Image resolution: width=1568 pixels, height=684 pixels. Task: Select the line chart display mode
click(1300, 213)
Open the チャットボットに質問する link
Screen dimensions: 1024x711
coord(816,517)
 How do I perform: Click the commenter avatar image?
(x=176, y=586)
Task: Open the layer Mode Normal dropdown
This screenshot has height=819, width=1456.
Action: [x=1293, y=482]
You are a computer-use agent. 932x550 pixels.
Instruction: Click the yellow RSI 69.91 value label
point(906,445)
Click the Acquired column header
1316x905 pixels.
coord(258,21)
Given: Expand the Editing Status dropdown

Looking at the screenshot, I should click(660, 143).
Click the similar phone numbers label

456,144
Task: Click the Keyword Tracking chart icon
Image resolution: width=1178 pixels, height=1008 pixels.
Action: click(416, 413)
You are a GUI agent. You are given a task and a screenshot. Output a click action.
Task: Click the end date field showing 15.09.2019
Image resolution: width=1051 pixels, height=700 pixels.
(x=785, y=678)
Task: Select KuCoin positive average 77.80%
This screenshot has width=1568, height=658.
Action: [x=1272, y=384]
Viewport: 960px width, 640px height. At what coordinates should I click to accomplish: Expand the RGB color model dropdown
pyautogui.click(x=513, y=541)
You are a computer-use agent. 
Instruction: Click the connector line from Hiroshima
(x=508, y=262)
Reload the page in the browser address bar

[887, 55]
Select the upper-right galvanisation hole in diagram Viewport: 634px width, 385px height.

----------------------------------------

Rewrite the lines starting at the one that contains "Task: Click the Keyword Tracking chart icon" and ending at the one that contains "pyautogui.click(x=513, y=541)", changing "Image resolution" to "Screen size" and leaving everything else as it is.

Task: Click the Keyword Tracking chart icon
Screen size: width=1178 pixels, height=1008 pixels.
Action: click(416, 413)
You are a GUI agent. You are given a task and a screenshot. Output a click action.
Task: Click the end date field showing 15.09.2019
Screen size: width=1051 pixels, height=700 pixels.
(x=785, y=678)
Task: Select KuCoin positive average 77.80%
This screenshot has width=1568, height=658.
Action: [x=1272, y=384]
Viewport: 960px width, 640px height. At what coordinates should I click to accomplish: Expand the RGB color model dropdown
pyautogui.click(x=513, y=541)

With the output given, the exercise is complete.